Work instructions | Your answer should be every line with the word "will", copied from the data below.

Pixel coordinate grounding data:

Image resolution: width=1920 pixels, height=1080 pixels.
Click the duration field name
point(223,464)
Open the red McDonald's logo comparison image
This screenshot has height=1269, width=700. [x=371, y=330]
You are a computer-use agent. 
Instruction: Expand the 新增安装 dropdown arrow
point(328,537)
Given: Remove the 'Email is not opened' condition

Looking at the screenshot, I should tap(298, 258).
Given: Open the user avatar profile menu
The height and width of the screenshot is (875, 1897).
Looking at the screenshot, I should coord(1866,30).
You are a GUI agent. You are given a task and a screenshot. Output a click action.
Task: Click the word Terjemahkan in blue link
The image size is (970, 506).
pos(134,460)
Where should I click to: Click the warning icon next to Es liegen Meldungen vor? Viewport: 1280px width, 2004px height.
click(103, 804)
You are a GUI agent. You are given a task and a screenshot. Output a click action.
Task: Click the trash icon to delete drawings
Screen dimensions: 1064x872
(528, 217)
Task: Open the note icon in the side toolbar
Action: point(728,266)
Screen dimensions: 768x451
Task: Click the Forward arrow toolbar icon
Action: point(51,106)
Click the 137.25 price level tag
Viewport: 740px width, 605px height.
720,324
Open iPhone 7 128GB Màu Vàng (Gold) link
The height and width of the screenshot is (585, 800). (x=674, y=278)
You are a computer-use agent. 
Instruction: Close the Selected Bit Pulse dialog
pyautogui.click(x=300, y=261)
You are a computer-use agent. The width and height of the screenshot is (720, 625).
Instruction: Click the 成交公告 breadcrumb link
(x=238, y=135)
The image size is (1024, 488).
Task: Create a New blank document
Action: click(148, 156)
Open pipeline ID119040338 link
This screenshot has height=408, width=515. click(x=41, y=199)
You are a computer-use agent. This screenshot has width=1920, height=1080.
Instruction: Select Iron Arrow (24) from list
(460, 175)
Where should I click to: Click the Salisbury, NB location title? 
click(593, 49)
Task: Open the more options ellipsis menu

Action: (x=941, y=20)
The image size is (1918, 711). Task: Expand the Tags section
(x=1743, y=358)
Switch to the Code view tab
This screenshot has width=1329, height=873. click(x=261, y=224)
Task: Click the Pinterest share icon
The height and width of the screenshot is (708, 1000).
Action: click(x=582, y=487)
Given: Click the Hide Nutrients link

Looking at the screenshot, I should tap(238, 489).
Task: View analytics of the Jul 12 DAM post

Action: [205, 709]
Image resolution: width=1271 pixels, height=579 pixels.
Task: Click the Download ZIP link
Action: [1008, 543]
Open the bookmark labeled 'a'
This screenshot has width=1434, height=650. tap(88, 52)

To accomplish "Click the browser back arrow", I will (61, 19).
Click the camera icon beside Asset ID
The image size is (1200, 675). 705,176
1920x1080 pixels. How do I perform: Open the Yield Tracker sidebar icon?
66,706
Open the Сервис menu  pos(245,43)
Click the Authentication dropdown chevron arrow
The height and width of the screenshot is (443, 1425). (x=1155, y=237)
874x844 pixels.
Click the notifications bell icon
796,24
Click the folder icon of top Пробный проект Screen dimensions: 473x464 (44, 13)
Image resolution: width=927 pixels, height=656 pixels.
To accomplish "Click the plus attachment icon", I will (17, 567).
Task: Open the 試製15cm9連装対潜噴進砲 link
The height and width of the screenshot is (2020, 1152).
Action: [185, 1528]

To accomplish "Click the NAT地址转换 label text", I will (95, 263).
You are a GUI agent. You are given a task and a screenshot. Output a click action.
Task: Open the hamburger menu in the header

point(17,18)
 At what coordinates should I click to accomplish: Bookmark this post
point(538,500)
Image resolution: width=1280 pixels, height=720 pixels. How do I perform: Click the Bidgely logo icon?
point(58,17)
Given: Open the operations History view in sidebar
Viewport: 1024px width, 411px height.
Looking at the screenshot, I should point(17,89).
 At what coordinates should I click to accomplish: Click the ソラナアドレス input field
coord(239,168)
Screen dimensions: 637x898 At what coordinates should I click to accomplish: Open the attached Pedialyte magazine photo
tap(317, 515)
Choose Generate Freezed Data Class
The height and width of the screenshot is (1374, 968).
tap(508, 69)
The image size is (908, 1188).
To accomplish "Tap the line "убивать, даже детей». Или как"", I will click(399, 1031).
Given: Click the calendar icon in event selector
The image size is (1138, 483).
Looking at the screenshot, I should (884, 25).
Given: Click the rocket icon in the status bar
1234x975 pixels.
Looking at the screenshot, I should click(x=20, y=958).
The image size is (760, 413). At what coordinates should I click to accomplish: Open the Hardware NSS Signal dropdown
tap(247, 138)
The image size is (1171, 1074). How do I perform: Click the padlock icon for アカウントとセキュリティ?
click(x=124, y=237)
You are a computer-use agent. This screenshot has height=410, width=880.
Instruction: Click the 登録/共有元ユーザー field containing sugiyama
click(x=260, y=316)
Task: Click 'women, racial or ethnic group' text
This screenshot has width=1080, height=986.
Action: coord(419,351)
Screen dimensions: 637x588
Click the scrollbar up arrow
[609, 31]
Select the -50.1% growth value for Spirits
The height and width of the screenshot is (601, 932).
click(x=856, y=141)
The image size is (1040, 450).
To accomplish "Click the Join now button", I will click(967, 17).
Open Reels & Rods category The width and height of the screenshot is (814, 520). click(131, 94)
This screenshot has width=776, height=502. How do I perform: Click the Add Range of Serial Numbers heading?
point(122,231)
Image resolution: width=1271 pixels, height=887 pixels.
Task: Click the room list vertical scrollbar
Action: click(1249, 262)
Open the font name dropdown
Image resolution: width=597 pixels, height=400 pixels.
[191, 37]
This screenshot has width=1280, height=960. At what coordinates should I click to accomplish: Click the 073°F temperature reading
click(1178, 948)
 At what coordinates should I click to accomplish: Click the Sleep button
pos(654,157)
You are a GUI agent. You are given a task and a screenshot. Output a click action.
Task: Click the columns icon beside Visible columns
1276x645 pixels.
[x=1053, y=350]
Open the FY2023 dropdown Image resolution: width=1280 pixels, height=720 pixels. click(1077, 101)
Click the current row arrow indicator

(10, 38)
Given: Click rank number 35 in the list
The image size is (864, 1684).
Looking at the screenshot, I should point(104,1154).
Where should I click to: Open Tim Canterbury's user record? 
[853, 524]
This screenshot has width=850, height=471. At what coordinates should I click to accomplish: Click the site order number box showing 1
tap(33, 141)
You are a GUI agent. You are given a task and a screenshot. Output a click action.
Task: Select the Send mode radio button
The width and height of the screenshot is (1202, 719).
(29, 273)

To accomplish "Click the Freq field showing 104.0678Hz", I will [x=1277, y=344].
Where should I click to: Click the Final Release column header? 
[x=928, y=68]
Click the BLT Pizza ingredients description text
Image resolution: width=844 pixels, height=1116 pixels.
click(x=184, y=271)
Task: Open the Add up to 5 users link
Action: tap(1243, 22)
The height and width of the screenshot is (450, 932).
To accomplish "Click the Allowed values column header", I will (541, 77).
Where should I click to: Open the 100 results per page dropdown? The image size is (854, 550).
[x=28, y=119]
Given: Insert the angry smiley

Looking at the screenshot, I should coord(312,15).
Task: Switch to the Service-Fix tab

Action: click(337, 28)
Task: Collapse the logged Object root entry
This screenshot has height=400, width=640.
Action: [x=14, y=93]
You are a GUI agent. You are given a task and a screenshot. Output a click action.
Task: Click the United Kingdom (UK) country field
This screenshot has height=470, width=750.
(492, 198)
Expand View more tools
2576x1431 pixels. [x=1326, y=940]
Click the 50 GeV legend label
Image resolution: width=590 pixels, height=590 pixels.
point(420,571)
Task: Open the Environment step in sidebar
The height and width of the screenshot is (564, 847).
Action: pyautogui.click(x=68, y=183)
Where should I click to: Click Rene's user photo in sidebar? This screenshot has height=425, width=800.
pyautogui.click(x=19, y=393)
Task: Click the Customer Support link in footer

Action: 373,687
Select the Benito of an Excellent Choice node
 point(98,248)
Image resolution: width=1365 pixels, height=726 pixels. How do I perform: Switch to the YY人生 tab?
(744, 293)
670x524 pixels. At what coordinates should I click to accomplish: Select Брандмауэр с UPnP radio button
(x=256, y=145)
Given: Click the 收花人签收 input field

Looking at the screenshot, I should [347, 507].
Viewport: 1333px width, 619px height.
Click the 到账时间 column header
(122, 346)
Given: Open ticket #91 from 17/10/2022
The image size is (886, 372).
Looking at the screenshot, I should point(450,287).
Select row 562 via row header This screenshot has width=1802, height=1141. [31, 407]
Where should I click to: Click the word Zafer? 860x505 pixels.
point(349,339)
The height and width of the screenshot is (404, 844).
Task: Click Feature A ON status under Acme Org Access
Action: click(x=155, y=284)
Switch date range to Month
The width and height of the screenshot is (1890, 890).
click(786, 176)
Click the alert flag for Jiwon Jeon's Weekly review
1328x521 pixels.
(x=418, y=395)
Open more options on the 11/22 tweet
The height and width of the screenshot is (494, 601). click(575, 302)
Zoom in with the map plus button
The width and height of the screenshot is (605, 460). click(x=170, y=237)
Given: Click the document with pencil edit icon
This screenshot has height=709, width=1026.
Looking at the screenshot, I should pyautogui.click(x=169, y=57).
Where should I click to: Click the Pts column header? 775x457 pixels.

Answer for the task |
To accomplish "Click the browser back arrow", I will (61, 19).
To accomplish "Click the plus attachment icon", I will (17, 567).
To accomplish "Click the NAT地址转换 label text", I will (95, 263).
To accomplish "Tap the line "убивать, даже детей». Или как"", I will click(399, 1031).
To accomplish "Click the Join now button", I will click(967, 17).
To accomplish "Click the Freq field showing 104.0678Hz", I will [x=1277, y=344].
To accomplish "Click the Allowed values column header", I will (541, 77).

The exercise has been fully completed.